Isso é observado também através da negligente atuação do médico que atendia os
funcionários da organização, tanto no diagnóstico quanto no tratamento das patologias e
sofrimento psíquico associado apresentados pelos trabalhadores, com o intuito de manter
a qualquer custo os funcionários na linha de produção. Ou ainda, agora fugindo um pouco
do contexto de cultura organizacional e partindo para uma análise mais crítica ao
capitalismo em si, os trabalhadores se contentavam com o emprego que tinham mesmo
diante de condições precárias porque não tinham outra opção de sustento.
Não obstante, toda essa situação agrava-se quando observamos que a precarização
a que os trabalhadores deste ramo estão submetidos intensifica-se com as liberdades dadas
ao empregador através da reforma trabalhista aprovada em 2017 no Brasil.
No ramo dos frigoríficos pode-se destacar os aspectos destacados por Krein et al.
(2018) tais como a alta rotatividade de mão de obra, a institucionalização da terceirização
para atividades fins, a baixa efetividade da força sindical com o fim da contribuição anual
obrigatória e, o estímulo à remuneração variável que atrela integralmente os vencimentos
do trabalhador ao lucro gerado pela produção culminando com o rebaixamento dos
salários.
Como o documentário foi produzido em 2011 a realidade trazida pela reforma
trabalhista ainda não fazia totalmente parte do cotidiano daqueles trabalhadores, porém
suas condições de trabalho já eram bem precárias, algo que infelizmente se intensifica
com a reforma.
No tocante à descarada exploração da força de trabalho a que os funcionários do
frigorífico apresentado em Carne e Osso estão submetidos, é seguro afirmar que esta é
uma condição vivenciada não só por trabalhadores da indústria frigorífica, mas também
por profissionais de outros ramos. A busca incessante das empresas por lucros cada vez
maiores em detrimento das condições de trabalho de seus funcionários aliada aos poderes
concedidos ao empresariado pelo sistema capitalista e às liberdades outorgadas a estes
pela reforma trabalhista transformam as condições de trabalho do proletariado de maneira
tão radical e desumana que chega a ser inadmissível.
Referências Bibliográficas

CARNE e Osso. Direção: Caio Cavechini e Carlos Juliano Barros. Produção: Maurício
Hashizume; Repórter Brasil, 2011.

KREIN, J. D. et al. Flexibilização das relações de trabalho: insegurança para os


trabalhadores. In:___. Dimensões críticas da reforma trabalhista no Brasil. 1ª ed.
Campinas, SP: Curt Nimuendajú, 2018. cap. 03, p. 95-122.

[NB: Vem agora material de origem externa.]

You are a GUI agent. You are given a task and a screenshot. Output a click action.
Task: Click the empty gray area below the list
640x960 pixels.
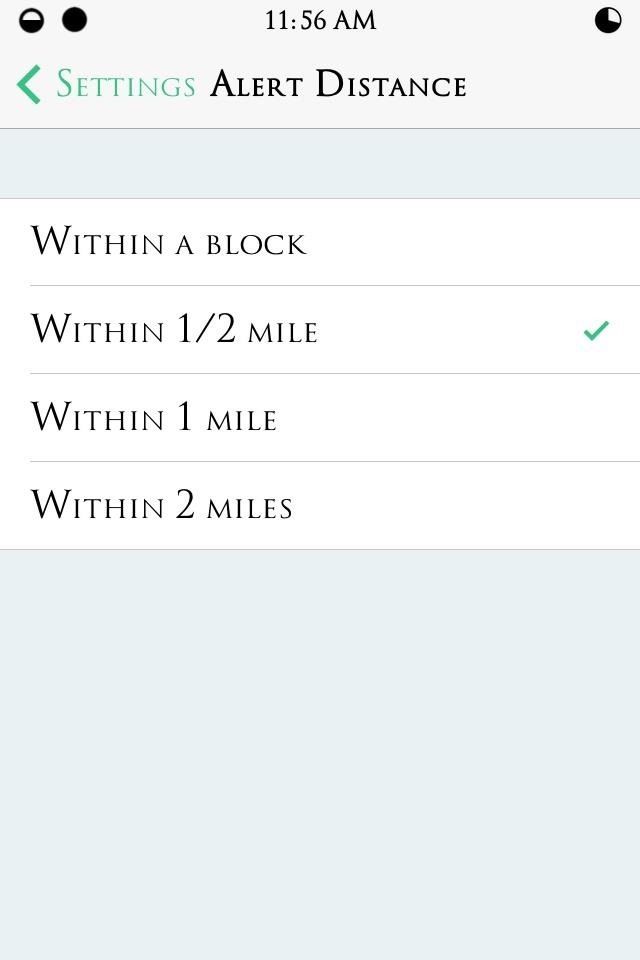tap(320, 750)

DIAS, Reinaldo. A Cultura e as Organizações. In:___. Sociologia & Administração. 3ª


ed. Campinas, SP: Alínea, 2004. cap. 10, p. 179-188.

DIAS, Reinaldo. O Poder nas Organizações. In:___. Sociologia & Administração. 3ª ed.
Campinas, SP: Alínea, 2004. cap. 11, p. 189-200.

CORIAT, Benjamin. O Espírito Toyota. In:___. Pensar pelo Avesso. 1ª ed. Rio de
Janeiro: Revan, 1994. cap. 01, p. 29-49.

ALVES, Giovanni. Desenvolvimento Capitalista e Reestruturação Produtiva. In:___. O


novo e precário mundo do trabalho. São Paulo: Biotempo, 2000. cap. 04, p. 101-119.

ALVES, Giovanni. O Toyotismo Restrito. In:___. O novo e precário mundo do


trabalho. São Paulo: Biotempo, 2000. cap. 05, p. 120-138.